Direction A: According to the hiking essay, what kind of exercise does a steady uphill hike represent?
Direction B: Please carry on the hiking essay after its final paragraph.

start Document

How Hiking Could Change The World

Hidden FallsThe time-honored virtues of hiking have never been more apparent than during these challenging economic and social times.  This activity delivers a targeted stimulus to each department of life:

Commerce.  Hiking is affordable in that it can be practiced close to home, saving thousands of dollars on vacation airfare and motels.   On the trail itself, the only hiking costs are footgear — which, if fashionable, can double as street gear –comfortable clothing, and a daypack or backpack, or no pack at all if the trail is a short one.

Education. 
High-quality information on both human and natural history follows the hiker throughout our park system.  Accurate and well-researched brochures wait in wooden boxes at the head of many trails, while interpretive signs along popular paths explain significant natural features or historic events that took place where the hiker happens to be standing.  The information attains documentary level when combined with personal photographs and often proves nearly impossible to find through other sources.

Health and Human Resources.  A steady uphill hike represents first-tier aerobic exercise.  Carried out in pleasant surroundings, it bears none of the tedium of health club workouts.  The exercise enthusiasm that hiking generates is essential to restoration of our personal health.  The most American model of physical culture, Charles Atlas — and the Governor of California could testify to this — repeatedly preached the connection between mental enthusiasm and successful exercise routines.

Wellbeing.  Hiking not only enervates one’s self, but binds families and couples.  It can be adjusted in terms of difficulty so that women and children are as comfortable with it as men.  Men admire the ruggedness of the landscape, while women appreciate the floral displays and children relish each new sight, smell and sound.

State. 
Along our hiking trails, the New World meets the Old World.  New arrivals to America , accustomed to greater physical exertion, find along our trails a way to carry on the walking they practiced in the Old World.  In the high proportion of Asian and South American people along our paths, we are seeing the future of America and witnessing an ancient and enlightened manner of recreating.

Internal Affairs.  Hiking is the one sport avidly embraced by people from opposite political and social poles.  A slender vegetarian from suburban Washington shares a mountain climb in Shenandoah National Park with an Operation Desert Storm veteran.  A fundamentalist church group ascends a Blue Ridge peak because hiking “cleanses the spirit,” and they meet an outing of Unitarian Universalists seeking an activity that “cleanses the spirit.”  They come from the right and they come from the left, and they all gain perspective along the trail.

end Document
start Information given

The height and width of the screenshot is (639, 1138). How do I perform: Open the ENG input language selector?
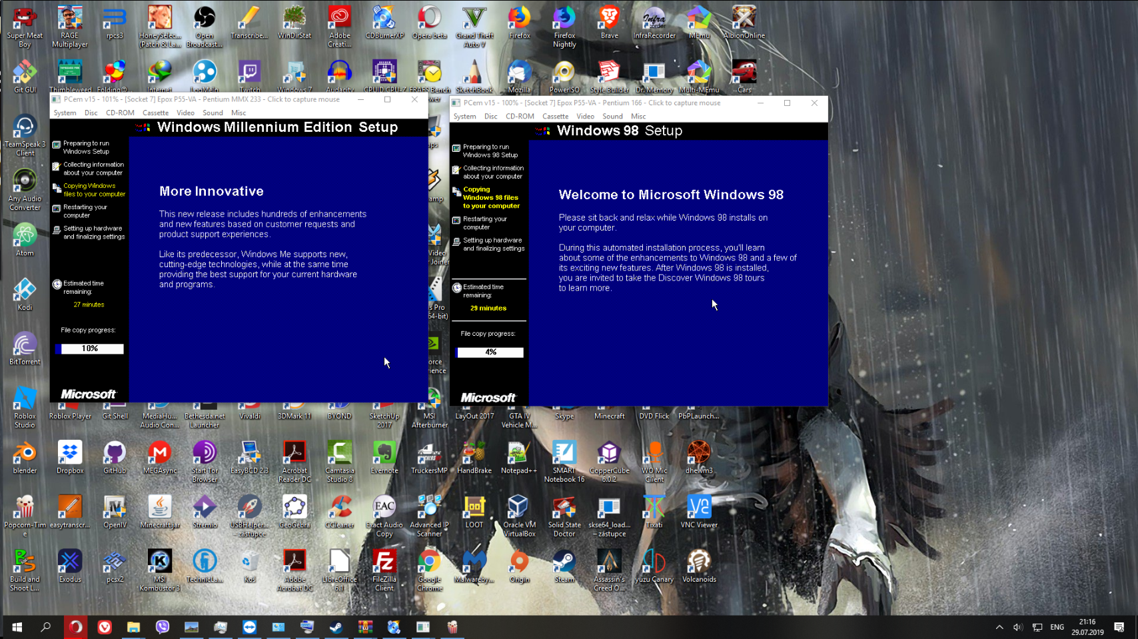pos(1057,627)
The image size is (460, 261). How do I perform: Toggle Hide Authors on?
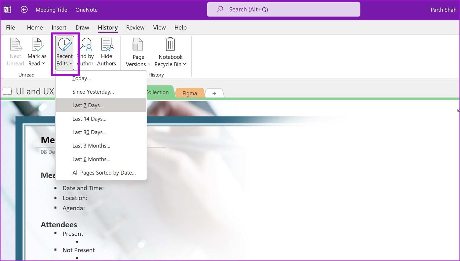pyautogui.click(x=106, y=51)
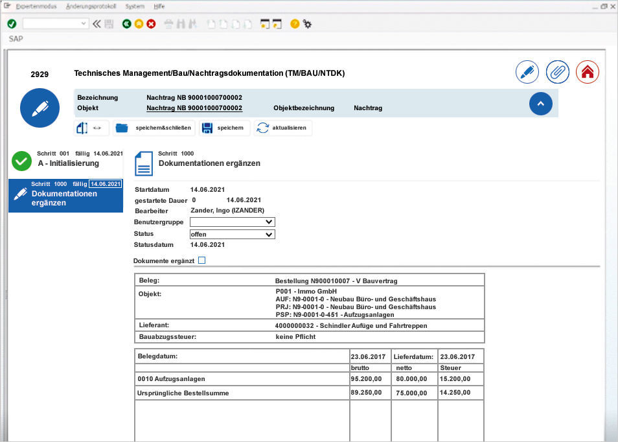Click the large blue pencil circle icon

coord(40,108)
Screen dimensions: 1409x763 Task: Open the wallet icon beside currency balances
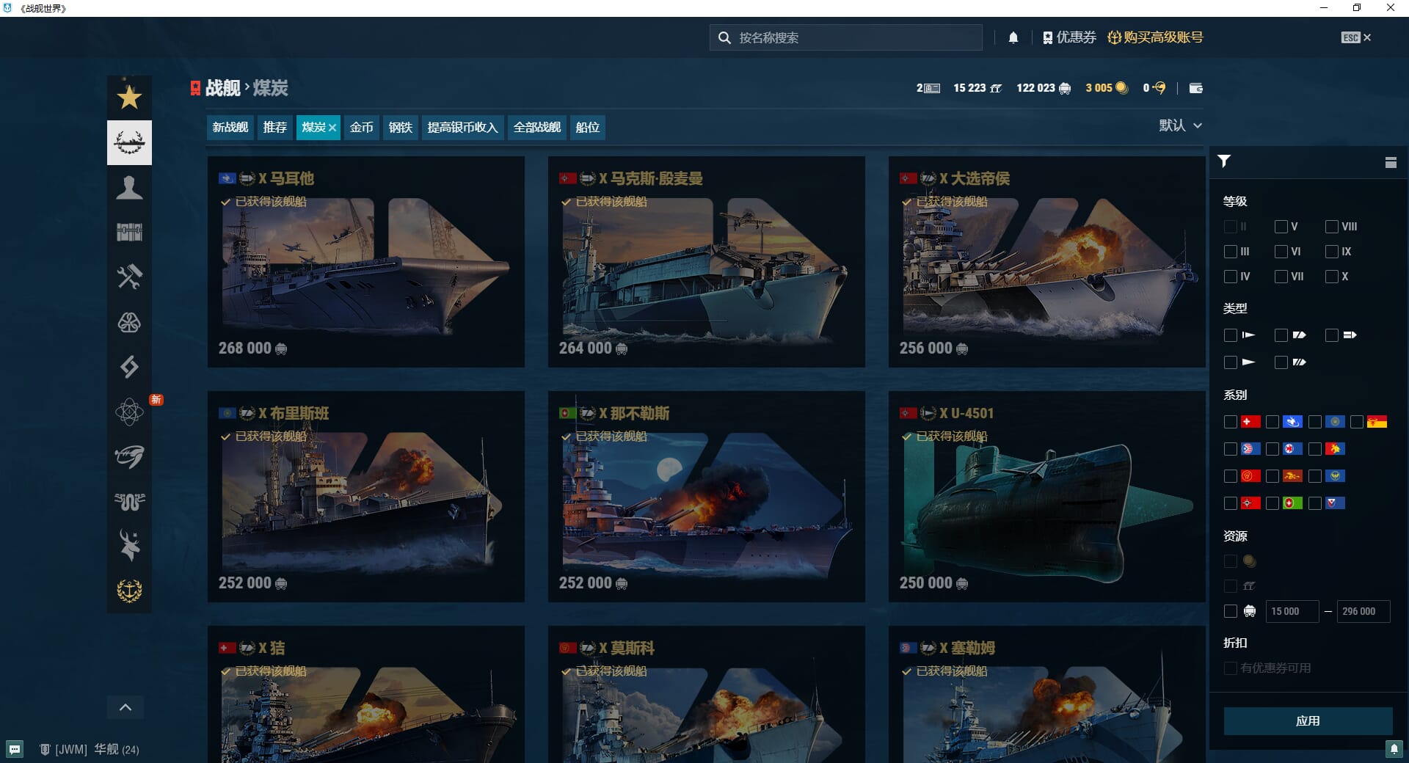tap(1195, 88)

end Information given

Exercise output A: First-tier aerobic exercise.

Exercise output B:
What distinguishes a hike from a mere walk is its status as a trek during which something is learned.  In Harpers Ferry National Historic Park, about 80 miles from Washington, D.C., the trail follows a steep mountainside where signs convey events from the Civil War — the path where Confederate soldiers marched Union prisoners down the steep slope into the village below, the heaps of native stone piled up by soldiers defending positions.  At the foot of the mountain, the trail incorporates the Chesapeake and Ohio Canal remnants, which once acted as the major trade route along the Potomac River.  Entering town, it passes a marker commemorating a long-ago stop by Lewis and Clark.

One hiker appreciates the rushing sound of the Potomac River.  Another appreciates the spring sun shining on silver maple blossoms.  Another stands at the Lewis and Clark marker and wonders what their hike must have entailed and whether a similar one waits.  In the final analysis, I suppose it is the Department of Internal Affairs that the great sport of hiking speaks most meaningfully to.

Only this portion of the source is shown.